Stenvall traveled and worked odd jobs throughout the country—working on a milk route, picking apples, arranging department store window displays, as well as being employed as a clerk, a sign writer, a farmer, and a piano player in a dance orchestra. Eventually he settled in Chicago, working under the Works Progress Administration (WPA) as a painter and designer. He garnered early success for his artwork at the Art Institute annuals. In 1936, his oil painting, Home Sweet Home, was shown in the Chicago Artists 40th Annual Exhibition at the Art Institute, where it won the Robert Rice Jenkins Memorial Prize (given to an artist who had not won any previous awards and in recognition of an artwork regardless of subject or medium). The painting shows a typical Chicago street with wooden sidewalks and rising telephone poles—emblems of the city’s transition to modern technologies. His early work shows a strong sense of design and mastery of the techniques that characterize American scene painting.

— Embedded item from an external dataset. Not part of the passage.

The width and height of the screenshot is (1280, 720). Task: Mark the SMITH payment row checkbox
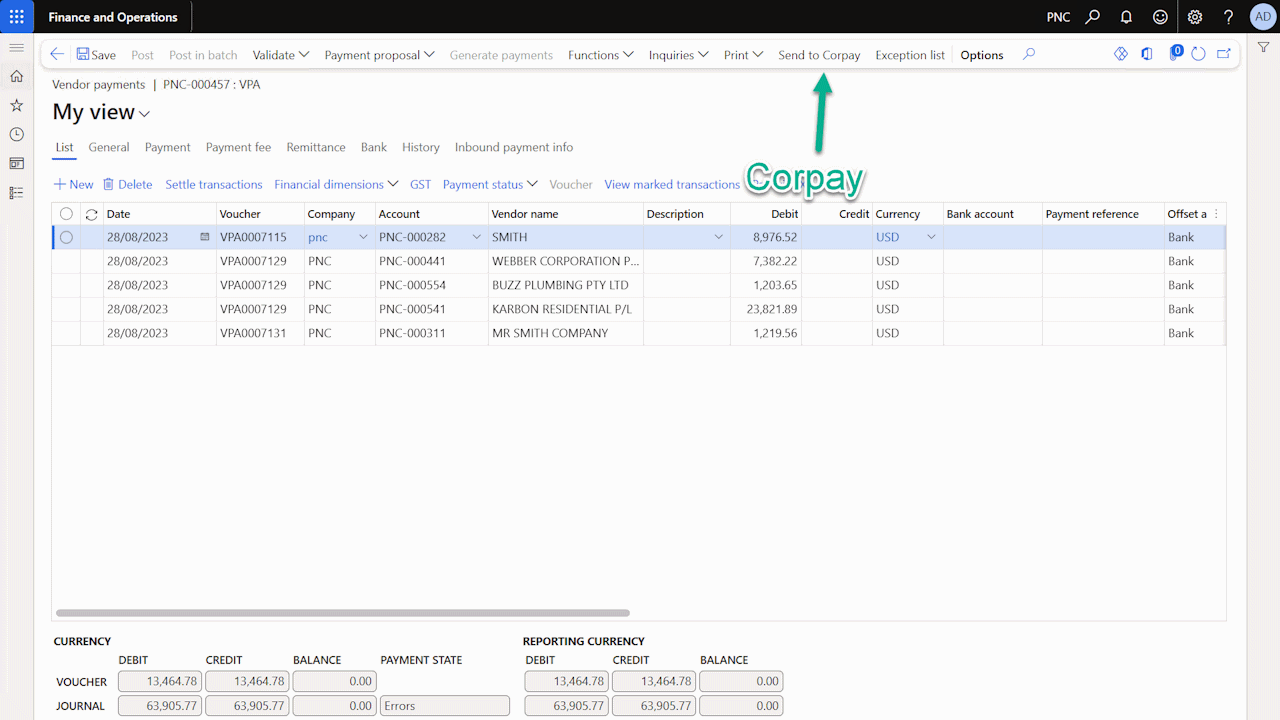point(65,237)
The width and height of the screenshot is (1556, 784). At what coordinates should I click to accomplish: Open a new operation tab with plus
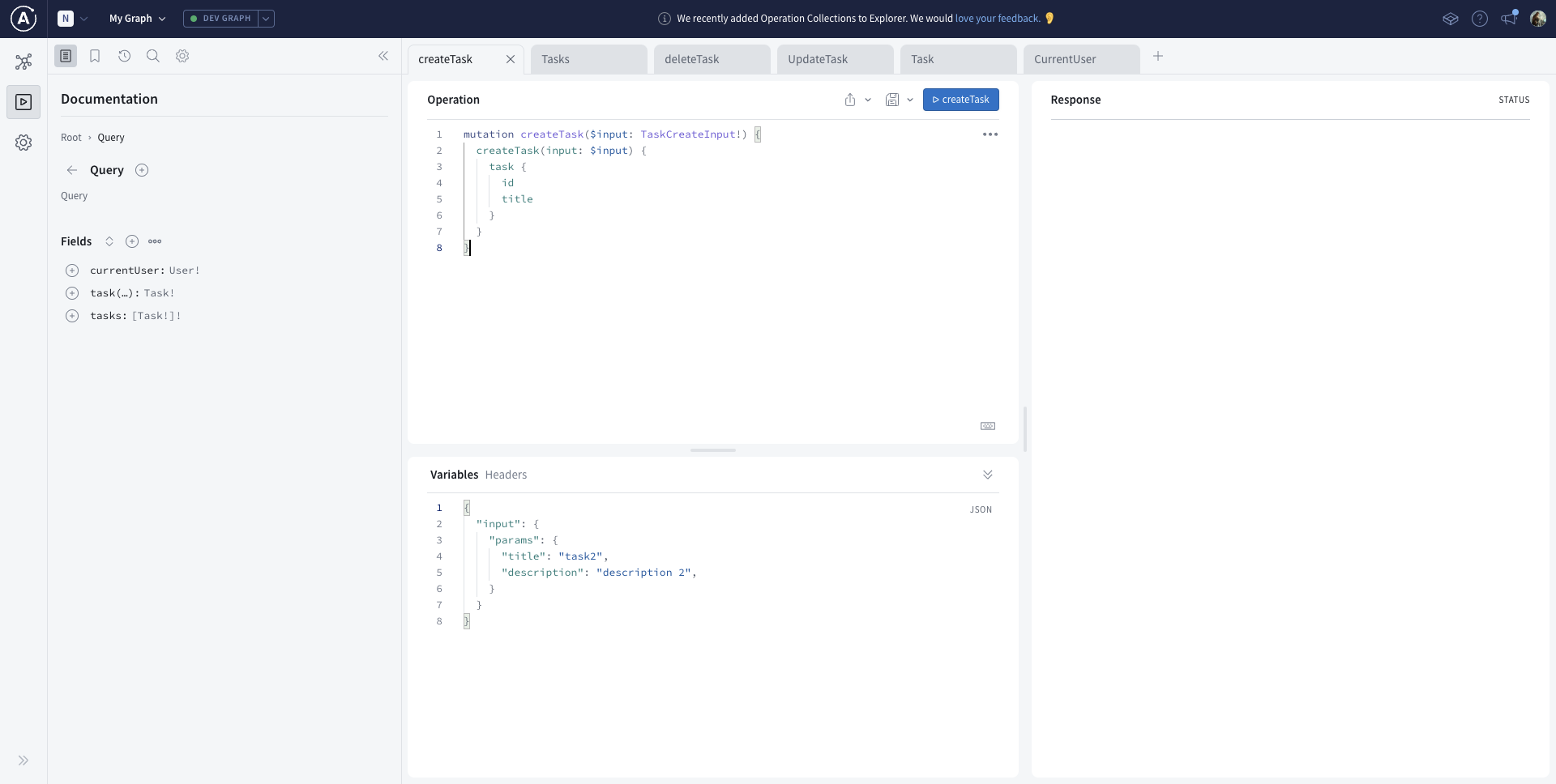coord(1158,57)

Later that same year, in November, New York gallerist Edith Halpern discovered Stenvall’s work in a WPA exhibition, and included him in her Downtown Gallery’s 10th anniversary exhibition. The show was divided into two sections: the first displayed work by six well-established American artists, including John Marin, Georgia O’Keefe, and Charles Sheeler. Stenvall’s work was featured in the second section alongside twelve other emerging artists from around the country. He was given a solo exhibition at the Downtown Gallery in 1937 and continued to show there until 1940. His association with the Downtown Gallery helped him gain prominence in the New York art scene.

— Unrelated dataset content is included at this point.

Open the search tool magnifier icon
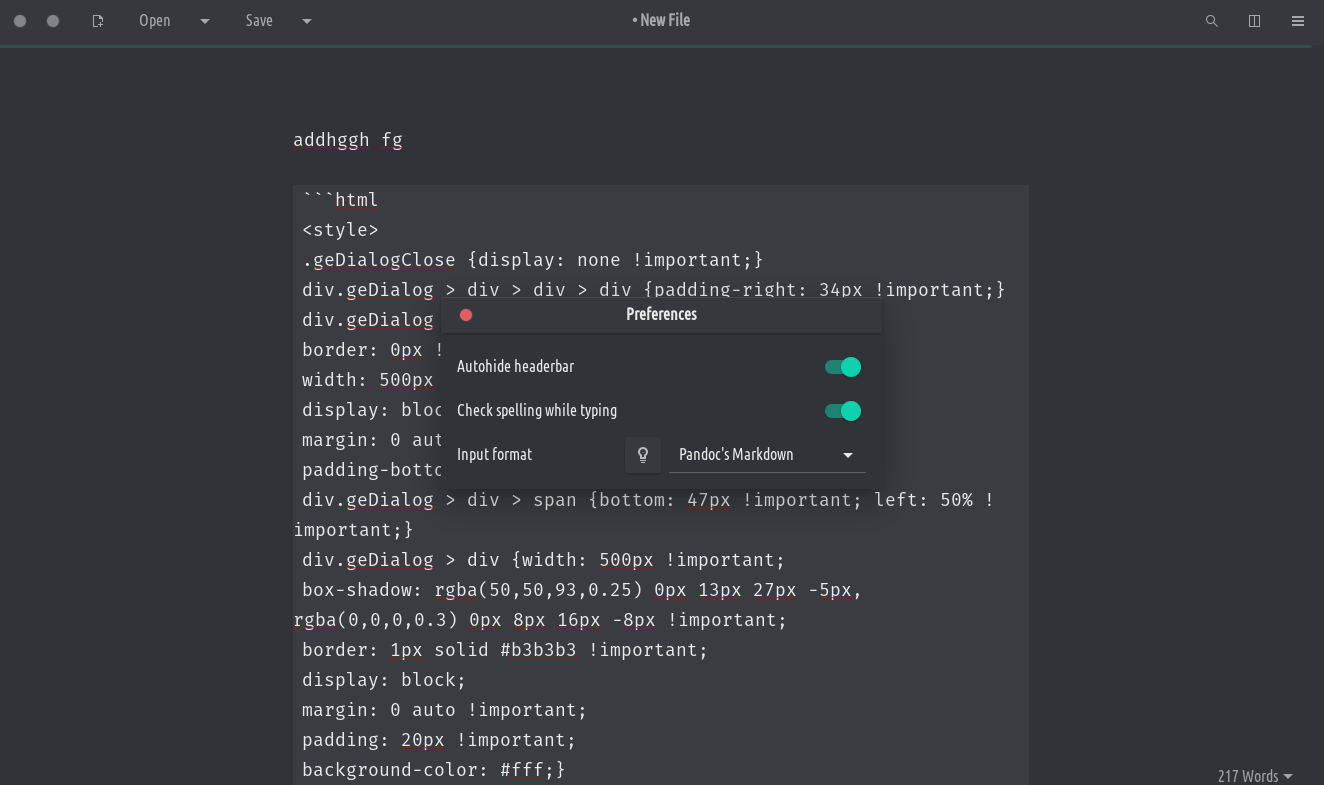Screen dimensions: 1324x785 click(1211, 21)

Stenvall’s talent was equally recognized in Chicago. As critic Eleanor Jewett wrote in 1938: “John Stenvall is one of our younger artists on whom it will be wise to keep an eye. He seems to have greater ability, better taste, and a more wholesome viewpoint than the majority of the young moderns.”
After serving in the military from 1942 to 1945, Stenvall attended Stanford University in California under the G.I. Bill, receiving an advanced degree in art education in 1952. He then returned to Chicago to resume teaching. In the early 1960s, Stenvall moved to Santa Cruz, California, remaining there until his death in December 1998.